- **Records for this exercise**
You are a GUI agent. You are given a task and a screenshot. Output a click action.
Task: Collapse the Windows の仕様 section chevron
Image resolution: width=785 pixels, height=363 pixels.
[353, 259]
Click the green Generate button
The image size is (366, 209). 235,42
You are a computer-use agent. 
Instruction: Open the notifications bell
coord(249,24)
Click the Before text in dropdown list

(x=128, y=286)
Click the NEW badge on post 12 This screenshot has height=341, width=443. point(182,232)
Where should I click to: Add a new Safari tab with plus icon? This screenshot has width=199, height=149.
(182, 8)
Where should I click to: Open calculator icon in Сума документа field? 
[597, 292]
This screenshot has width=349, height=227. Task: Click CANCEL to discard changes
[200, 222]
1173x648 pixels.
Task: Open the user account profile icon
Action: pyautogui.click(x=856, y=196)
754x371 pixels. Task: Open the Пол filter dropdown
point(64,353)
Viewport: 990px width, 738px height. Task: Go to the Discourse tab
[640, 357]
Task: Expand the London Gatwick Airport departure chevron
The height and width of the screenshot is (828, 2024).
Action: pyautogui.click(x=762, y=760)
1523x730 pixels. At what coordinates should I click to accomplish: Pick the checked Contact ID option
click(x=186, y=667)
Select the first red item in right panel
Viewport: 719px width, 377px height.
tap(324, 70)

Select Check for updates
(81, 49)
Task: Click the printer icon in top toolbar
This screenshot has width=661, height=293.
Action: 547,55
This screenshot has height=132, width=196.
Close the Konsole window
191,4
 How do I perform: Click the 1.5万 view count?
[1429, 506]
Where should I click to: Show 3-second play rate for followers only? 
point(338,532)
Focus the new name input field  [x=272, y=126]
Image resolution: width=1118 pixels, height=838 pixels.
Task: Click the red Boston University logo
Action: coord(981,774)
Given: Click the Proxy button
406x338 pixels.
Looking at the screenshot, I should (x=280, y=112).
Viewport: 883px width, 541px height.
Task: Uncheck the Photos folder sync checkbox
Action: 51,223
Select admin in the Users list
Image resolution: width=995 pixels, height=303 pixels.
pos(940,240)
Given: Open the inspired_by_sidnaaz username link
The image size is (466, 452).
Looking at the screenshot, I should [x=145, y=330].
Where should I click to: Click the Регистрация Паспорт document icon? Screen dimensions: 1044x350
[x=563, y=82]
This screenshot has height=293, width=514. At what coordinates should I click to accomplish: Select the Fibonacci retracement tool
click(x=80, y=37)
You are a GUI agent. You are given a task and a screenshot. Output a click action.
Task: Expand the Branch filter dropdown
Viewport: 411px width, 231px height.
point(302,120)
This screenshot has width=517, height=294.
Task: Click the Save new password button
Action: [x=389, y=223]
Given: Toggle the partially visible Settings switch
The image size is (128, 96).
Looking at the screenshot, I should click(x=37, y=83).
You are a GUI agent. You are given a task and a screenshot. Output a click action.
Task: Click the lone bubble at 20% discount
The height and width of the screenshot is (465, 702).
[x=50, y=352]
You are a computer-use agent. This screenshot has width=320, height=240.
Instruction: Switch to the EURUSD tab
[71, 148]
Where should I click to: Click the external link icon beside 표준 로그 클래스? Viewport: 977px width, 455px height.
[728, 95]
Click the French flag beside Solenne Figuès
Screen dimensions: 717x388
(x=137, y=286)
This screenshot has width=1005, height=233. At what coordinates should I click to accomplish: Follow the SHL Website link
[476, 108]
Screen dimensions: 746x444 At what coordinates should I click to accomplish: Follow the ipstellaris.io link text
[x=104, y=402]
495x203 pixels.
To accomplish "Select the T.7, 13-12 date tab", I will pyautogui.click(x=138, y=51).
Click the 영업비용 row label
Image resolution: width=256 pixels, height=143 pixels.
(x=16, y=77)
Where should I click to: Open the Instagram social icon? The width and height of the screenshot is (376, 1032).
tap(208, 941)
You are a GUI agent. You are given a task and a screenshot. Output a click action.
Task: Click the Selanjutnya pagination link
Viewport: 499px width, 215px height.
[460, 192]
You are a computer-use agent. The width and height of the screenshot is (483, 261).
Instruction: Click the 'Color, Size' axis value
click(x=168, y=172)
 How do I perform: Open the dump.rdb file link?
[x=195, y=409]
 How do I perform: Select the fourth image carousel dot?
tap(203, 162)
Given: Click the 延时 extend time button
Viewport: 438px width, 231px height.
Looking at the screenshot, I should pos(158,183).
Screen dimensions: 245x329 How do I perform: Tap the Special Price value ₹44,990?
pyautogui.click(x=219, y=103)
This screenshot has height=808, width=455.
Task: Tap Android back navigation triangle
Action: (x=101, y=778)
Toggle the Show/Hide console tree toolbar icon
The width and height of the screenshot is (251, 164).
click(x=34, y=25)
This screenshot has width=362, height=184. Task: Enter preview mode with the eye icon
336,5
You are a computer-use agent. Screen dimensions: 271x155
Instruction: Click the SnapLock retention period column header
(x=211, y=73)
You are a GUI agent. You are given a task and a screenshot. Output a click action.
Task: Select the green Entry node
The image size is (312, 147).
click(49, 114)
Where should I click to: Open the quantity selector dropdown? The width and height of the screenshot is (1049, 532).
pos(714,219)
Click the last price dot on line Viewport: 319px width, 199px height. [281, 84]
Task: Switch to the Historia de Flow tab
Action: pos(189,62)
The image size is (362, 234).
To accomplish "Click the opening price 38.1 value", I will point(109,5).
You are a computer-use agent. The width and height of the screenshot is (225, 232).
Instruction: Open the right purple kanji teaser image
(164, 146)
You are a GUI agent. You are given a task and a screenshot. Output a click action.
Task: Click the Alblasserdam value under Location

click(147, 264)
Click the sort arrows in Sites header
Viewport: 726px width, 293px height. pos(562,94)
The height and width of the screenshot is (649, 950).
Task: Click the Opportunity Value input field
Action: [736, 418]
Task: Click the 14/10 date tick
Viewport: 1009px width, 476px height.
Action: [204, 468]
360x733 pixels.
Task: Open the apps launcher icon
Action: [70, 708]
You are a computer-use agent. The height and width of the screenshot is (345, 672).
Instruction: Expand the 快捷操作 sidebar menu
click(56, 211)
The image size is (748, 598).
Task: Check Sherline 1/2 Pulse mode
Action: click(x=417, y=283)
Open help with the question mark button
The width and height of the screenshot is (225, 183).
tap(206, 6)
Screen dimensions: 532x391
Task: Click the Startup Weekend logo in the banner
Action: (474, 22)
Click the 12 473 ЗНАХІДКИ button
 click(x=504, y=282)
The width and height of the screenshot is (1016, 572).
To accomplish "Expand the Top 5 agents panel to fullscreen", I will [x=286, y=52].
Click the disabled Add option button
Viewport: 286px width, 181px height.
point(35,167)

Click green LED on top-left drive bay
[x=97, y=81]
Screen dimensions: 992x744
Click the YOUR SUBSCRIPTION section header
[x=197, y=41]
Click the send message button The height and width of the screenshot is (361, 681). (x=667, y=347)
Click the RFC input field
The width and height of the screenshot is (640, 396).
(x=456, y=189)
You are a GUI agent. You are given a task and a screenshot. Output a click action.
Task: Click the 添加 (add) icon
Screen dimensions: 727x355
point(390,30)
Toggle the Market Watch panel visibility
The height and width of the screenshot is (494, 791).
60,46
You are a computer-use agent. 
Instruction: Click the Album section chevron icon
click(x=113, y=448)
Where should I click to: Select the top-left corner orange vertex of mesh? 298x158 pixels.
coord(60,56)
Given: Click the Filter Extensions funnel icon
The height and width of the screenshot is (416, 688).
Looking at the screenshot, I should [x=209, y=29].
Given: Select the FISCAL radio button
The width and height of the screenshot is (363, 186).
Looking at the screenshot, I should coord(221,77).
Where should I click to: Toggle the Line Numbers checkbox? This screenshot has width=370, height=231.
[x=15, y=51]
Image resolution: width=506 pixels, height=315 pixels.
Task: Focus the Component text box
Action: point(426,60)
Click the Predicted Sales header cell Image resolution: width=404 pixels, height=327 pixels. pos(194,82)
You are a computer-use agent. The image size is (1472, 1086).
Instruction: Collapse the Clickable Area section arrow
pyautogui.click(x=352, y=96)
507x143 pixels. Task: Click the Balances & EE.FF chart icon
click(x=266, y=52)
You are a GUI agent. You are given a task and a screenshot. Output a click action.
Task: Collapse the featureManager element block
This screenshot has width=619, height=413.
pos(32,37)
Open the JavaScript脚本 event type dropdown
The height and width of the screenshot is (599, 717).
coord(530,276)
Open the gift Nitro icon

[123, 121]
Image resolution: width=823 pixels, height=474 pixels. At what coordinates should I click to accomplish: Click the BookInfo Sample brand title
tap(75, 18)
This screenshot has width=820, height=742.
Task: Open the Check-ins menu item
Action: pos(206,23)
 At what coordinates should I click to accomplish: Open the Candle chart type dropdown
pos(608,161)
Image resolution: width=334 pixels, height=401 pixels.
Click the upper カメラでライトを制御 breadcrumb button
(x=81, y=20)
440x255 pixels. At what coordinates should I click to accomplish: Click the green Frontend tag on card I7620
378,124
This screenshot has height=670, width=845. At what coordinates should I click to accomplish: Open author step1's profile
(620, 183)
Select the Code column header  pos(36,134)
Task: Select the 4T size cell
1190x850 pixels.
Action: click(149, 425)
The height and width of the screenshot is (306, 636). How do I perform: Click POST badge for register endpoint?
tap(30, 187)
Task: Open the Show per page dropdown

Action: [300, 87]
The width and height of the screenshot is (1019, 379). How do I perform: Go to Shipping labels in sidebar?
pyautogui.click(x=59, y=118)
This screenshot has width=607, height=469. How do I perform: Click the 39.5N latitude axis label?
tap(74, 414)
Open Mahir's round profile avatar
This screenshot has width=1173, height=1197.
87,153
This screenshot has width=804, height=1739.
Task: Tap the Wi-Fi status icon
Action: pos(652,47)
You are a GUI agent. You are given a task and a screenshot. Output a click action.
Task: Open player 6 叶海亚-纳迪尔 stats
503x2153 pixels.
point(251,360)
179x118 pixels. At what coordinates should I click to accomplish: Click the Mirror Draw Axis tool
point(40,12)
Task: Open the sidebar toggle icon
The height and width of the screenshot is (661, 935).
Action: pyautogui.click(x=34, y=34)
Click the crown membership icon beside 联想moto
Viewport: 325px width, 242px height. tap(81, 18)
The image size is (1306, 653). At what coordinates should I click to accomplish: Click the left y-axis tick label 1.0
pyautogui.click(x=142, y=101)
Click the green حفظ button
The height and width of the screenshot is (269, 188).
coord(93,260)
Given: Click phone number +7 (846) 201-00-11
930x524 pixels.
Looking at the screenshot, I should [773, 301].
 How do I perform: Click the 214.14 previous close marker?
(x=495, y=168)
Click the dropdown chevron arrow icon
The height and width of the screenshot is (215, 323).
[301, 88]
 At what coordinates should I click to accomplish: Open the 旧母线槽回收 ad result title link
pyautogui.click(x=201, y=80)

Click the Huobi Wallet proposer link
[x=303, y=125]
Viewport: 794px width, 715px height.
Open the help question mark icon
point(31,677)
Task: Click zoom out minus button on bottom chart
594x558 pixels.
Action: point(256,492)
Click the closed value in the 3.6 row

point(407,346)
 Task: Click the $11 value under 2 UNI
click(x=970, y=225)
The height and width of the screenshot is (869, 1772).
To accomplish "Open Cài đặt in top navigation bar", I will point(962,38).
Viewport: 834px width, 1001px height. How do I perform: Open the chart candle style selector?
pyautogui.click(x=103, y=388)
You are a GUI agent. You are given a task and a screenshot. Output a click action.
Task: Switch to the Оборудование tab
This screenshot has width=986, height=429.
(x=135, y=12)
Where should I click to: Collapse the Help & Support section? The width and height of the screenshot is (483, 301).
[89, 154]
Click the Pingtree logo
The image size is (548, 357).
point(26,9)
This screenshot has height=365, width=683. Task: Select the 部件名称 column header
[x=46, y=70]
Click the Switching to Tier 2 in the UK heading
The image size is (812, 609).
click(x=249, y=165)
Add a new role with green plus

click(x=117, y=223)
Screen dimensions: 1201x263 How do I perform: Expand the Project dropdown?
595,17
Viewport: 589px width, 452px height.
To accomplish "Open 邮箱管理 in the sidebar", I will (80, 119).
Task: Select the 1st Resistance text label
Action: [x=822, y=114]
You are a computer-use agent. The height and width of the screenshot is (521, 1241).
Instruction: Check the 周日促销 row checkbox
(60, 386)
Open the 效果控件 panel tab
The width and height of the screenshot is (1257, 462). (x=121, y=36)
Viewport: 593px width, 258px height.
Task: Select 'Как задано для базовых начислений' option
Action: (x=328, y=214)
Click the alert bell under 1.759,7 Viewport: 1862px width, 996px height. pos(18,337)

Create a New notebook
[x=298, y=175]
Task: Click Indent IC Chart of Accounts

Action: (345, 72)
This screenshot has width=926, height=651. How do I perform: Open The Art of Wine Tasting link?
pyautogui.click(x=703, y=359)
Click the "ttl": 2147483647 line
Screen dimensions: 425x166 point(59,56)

- **Exercise objective**
Pull out every line in the material above where "cell" occurs.

- **Solved problem**
Click the Predicted Sales header cell Image resolution: width=404 pixels, height=327 pixels. pos(194,82)
Task: Select the 4T size cell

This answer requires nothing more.